Can Trump cancel or postpone the election?

The short answer is no. Presidents do not have the legal authority to postpone or cancel an election because they feel like it would be in their own best interest, and the Constitution makes that fact very clear. According to the Constitution, it is Congress, not the president, that determines the day and time of federal elections.

Likewise, Title 3 of the U.S. Code, enacted in 1948, states that the "electors of President and Vice President shall be appointed, in each State, on the Tuesday next after the first Monday in November, in every fourth year succeeding every election of a President and Vice President." And if the president doesn't want to leave office on Inauguration Day, well, there's a law for that, too. Under the 20th Amendment, the president and vice president legally have to leave office "at noon on the 20th day of January."

Can Trump use emergency powers to postpone the election during the pandemic?

Invoking a national emergency can increase the president's executive powers by creating legal loopholes to the usual rule of law. This is one reason why Trump threatened to invoke the National Emergencies Act to build a border wall last year, for example. And some powers afforded to the president in an emergency can be "easily exploitable," according to the Brennan Center for Justice.
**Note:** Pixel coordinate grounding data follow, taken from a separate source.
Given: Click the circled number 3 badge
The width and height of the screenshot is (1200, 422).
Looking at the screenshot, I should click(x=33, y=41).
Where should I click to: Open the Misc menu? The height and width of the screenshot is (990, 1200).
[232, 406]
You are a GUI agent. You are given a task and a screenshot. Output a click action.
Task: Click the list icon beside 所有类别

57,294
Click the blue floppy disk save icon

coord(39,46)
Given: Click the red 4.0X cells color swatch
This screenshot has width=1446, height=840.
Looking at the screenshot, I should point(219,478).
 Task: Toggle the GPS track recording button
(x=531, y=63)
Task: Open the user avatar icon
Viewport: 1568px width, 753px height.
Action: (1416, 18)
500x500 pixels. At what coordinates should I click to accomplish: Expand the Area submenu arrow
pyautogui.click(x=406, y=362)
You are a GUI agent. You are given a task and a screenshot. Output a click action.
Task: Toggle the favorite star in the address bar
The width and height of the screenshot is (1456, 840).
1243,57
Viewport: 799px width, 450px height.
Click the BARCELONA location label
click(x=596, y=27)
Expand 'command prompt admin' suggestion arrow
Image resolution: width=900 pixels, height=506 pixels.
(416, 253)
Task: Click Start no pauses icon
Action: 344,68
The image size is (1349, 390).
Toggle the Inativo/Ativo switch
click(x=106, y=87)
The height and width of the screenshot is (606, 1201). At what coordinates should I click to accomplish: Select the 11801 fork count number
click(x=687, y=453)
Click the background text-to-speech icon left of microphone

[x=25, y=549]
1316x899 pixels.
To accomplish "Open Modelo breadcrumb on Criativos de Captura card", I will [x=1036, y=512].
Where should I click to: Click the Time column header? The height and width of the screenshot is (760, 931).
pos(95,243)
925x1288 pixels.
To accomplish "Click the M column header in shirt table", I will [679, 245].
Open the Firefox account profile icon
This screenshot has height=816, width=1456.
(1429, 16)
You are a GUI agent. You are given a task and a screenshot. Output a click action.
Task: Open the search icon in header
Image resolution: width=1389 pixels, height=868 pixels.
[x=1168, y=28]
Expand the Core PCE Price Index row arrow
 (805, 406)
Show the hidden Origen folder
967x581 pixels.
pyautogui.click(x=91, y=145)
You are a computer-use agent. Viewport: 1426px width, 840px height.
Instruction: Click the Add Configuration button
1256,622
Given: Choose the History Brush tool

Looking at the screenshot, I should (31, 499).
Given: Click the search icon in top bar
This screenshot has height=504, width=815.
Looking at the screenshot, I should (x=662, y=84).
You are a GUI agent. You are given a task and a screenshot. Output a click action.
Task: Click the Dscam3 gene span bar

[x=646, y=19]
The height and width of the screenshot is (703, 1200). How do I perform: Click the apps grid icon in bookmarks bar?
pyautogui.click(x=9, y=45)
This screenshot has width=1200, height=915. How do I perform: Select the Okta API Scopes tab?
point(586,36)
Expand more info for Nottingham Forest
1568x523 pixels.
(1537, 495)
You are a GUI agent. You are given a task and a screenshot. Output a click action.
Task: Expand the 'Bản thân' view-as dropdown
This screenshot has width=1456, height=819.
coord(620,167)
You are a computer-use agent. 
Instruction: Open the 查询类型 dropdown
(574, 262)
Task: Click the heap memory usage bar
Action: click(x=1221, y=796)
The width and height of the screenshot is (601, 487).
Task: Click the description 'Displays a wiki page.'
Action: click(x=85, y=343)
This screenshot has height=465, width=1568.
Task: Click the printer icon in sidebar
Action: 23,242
The president can do certain things with emergency powers, like take control of the internet or voter databases, but cancelling or postponing an election is not one of them. The Constitution is still the only legal document that can determine the parameters of an election, and the Constitution dictates that Congress alone can choose when to hold the election. There are no existing laws that would hand these powers over to the president.

Then why were primary elections postponed?

Unlike the federal election, primaries are subject to state law. During the 2020 primaries, 16 states rescheduled their elections due to the coronavirus. After New York tried to cancel its primary, a federal judge ordered that the election be held in June. And with good reason, as many people sounded the alarms that canceling the New York state election could set a dangerous precedent for Trump, who, despite not having the legal authority to cancel the federal election, would definitely still try.

In recent weeks, the country has watched in horror as Trump illegally sent federal agents to meet anti-police protestors in cities across the country. All eyes were on Portland as unidentified law enforcement agents in unmarked vans abducted and detained demonstrators, without any record. The president has also recently given the okay to illegally detain migrant children in off-the-book hotel rooms while awaiting deportation, essentially disappearing children without a paper trail.

The president may not have the legal authority to postpone the election, but ensuring that it remains fair will require continued mass opposition to Trump's attacks on our constitutional rights.